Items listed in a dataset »
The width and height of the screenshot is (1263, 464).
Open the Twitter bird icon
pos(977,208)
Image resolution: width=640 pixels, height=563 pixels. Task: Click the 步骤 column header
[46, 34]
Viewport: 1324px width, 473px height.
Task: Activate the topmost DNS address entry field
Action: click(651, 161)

Problem »
Each record needs to be given again exactly.

Answer section »
The width and height of the screenshot is (1263, 464).
Open the Twitter bird icon
pos(977,208)
Image resolution: width=640 pixels, height=563 pixels. Task: Click the 步骤 column header
[46, 34]
Viewport: 1324px width, 473px height.
Task: Activate the topmost DNS address entry field
Action: click(651, 161)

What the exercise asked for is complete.